• ACTION ITEM:
Repeat every record below, word for word.

(Data items)

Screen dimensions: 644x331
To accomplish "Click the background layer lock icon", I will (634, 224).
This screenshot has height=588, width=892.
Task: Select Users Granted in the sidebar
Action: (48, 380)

• ANSWER BOX:
Screen dimensions: 644x331
To accomplish "Click the background layer lock icon", I will (634, 224).
This screenshot has height=588, width=892.
Task: Select Users Granted in the sidebar
Action: (48, 380)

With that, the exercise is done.